Prosecutors on Friday are expected to continue focusing on Cosby's testimony, giving jurors a look at his view of women, sex and the night in January 2004 that Andrea Constand says he drugged and violated her at his suburban Philadelphia home.
The 79-year-old Cosby has said he will not testify, giving his deposition from Constand's civil lawsuit and a prior police interview added weight as jurors consider charges that could put him in prison for the rest of his life.
A detective on Thursday read portions of the deposition covering what Cosby described as several sexual encounters with Constand, including one before the alleged assault where he said he found himself “somewhere between permission and rejection.”
Friday's excerpts are expected to include an exchange where Cosby, once known as America's Dad, acknowledges using quaaludes in his pursuit of women for sex.
“When you got the quaaludes, was it in your mind that you were going to use these quaaludes for young women that you wanted to have sex with?” Cosby was asked.
“Yes,” he replied.
Cosby testified in 2005 and 2006 as part of a lawsuit brought against him by Constand, the former director of women's basketball operations at his alma mater, Temple University.
Constand testified this week she rejected Cosby's advances and would have fought him off again had the pills not left her paralyzed and semi-conscious.
He has said the sexual encounter was consensual.
Cosby eventually settled with Constand for an undisclosed sum, and his deposition was sealed for years, until a judge released parts of it in 2015 at the request of The Associated Press.
A detective said Thursday the investigation was reopened just seven days after the deposition excerpts were unsealed.
Constand, 44, testified that Cosby penetrated her with his fingers against her will after giving her pills that left her so limp that she was unable to push him away or tell him to stop.
In the deposition, Cosby said he gave Constand three half-tablets of the cold and allergy medicine Benadryl before the “petting” began.
Prosecutors have suggested he drugged her with something stronger, perhaps the quaaludes he admitted obtaining decades ago.
Also Thursday, a detective testified that Bruce Castor, the district attorney who decided more than a decade ago not to bring charges against Cosby, shut the investigation down in 2005 while police were still working the case.
Cheltenham police Sgt.
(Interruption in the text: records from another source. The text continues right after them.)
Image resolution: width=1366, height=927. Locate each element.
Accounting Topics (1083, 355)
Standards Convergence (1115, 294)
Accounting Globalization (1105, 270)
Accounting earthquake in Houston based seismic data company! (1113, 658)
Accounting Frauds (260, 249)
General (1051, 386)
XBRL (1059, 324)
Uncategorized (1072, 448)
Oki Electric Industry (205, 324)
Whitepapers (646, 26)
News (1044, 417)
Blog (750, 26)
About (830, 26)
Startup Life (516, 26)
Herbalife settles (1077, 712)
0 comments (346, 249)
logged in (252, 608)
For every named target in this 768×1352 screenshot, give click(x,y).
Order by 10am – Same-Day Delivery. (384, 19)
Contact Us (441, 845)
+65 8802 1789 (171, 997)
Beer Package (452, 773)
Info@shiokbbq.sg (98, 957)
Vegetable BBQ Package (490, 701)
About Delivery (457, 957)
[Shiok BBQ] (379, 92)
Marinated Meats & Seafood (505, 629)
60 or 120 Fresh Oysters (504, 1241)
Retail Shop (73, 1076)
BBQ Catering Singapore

Richard Schaffer's testimony could blunt efforts by Cosby's lawyers to exploit the fact that Castor saw no case. Castor, who has long been out of office, is on the list of potential witnesses at the trial.
Castor ended the investigation after four weeks.
He testified last year that he had talked with Cosby's lawyer before making his decision and that it was intended to let Cosby speak freely at a potential civil deposition — the same deposition that prosecutors are now relying on at his trial.
Some 60 women have come forward to say Cosby sexually violated them, but the statute of limitations for prosecution had run out in nearly every case. Constand's case is the only one in which Cosby has been charged.
The Associated Press does not typically identify people who say they are victims of sexual assault unless they grant permission, which Constand has done.